WHAT THE TASK REQUIRES:
The records below hold a stretch from the line with "This screenshot has width=641, height=336." through the line with "Task: Switch to the GITLENS panel tab"; return exactly those lines, ends included, and nothing more.

Stored data
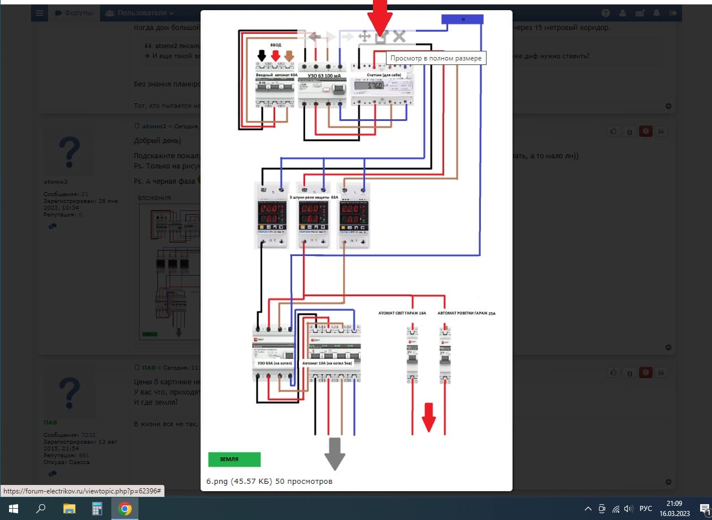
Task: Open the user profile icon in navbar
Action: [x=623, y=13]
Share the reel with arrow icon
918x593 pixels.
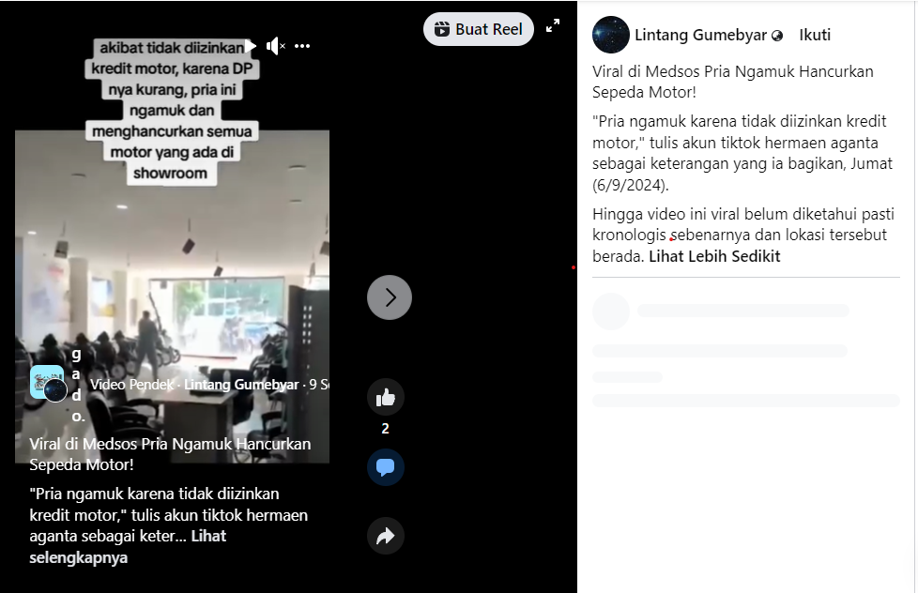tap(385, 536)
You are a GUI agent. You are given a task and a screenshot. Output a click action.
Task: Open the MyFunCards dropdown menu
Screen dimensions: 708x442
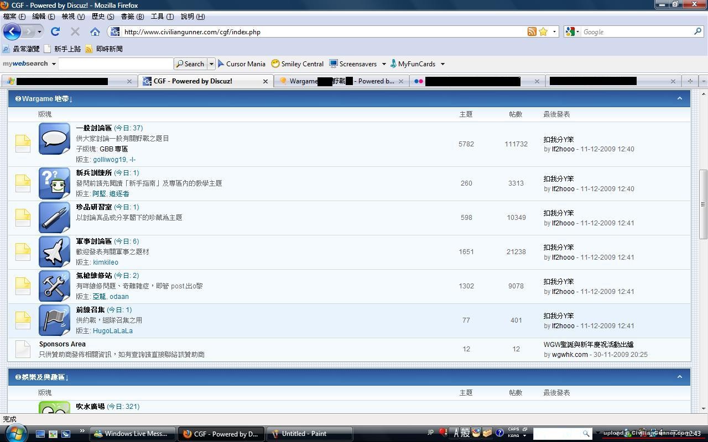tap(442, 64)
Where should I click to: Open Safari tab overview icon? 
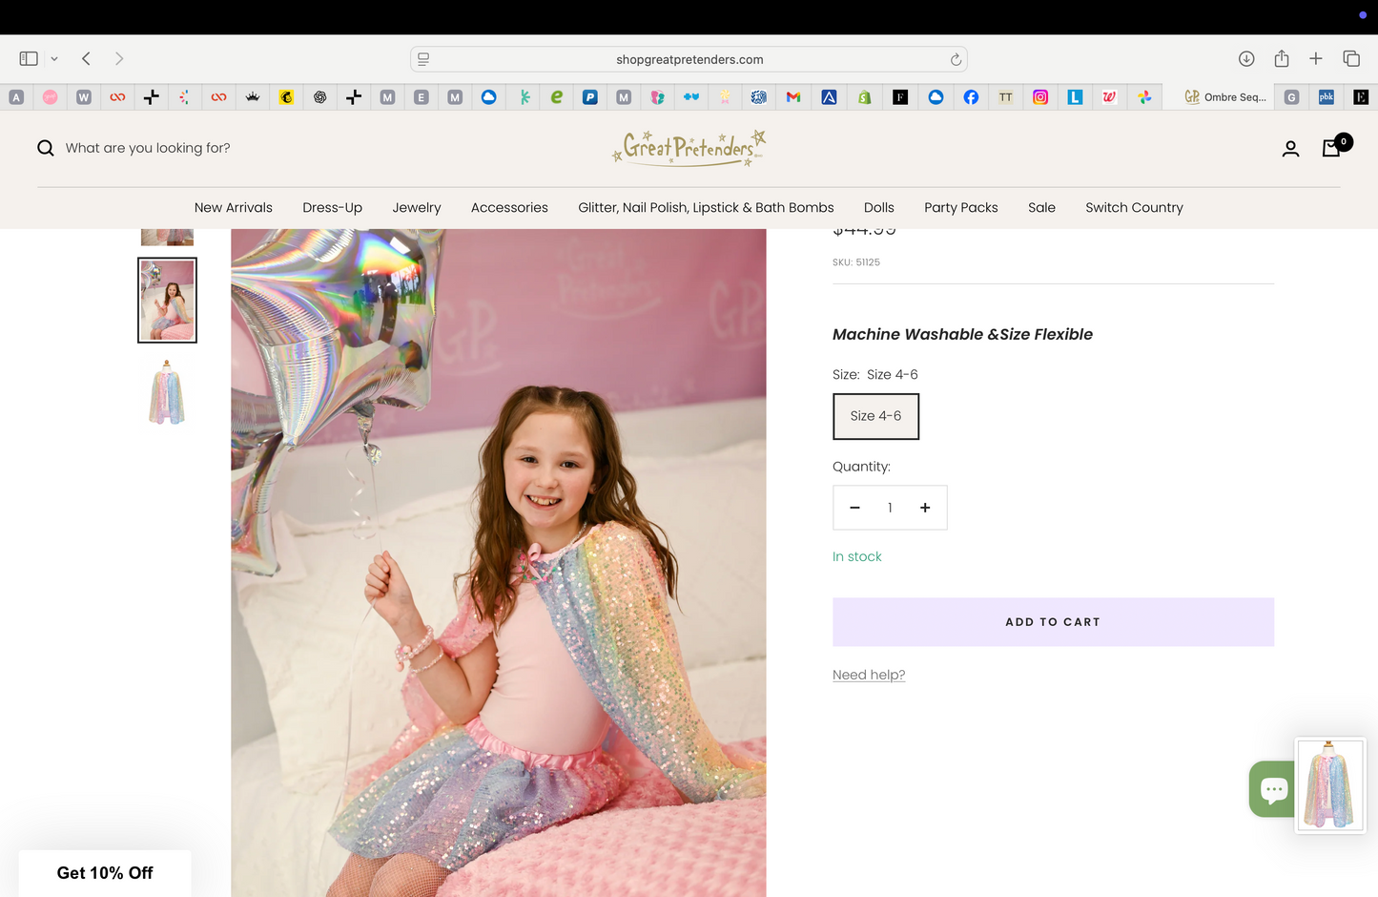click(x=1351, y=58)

...

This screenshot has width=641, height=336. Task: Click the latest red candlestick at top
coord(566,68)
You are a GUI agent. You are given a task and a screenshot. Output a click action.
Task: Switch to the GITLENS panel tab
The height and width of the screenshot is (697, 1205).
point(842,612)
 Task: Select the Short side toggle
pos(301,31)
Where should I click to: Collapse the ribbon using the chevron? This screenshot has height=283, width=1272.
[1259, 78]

RESULT FOR THIS TASK:
This screenshot has width=641, height=336. Task: Click the latest red candlestick at top
coord(566,68)
You are a GUI agent. You are given a task and a screenshot. Output a click action.
Task: Switch to the GITLENS panel tab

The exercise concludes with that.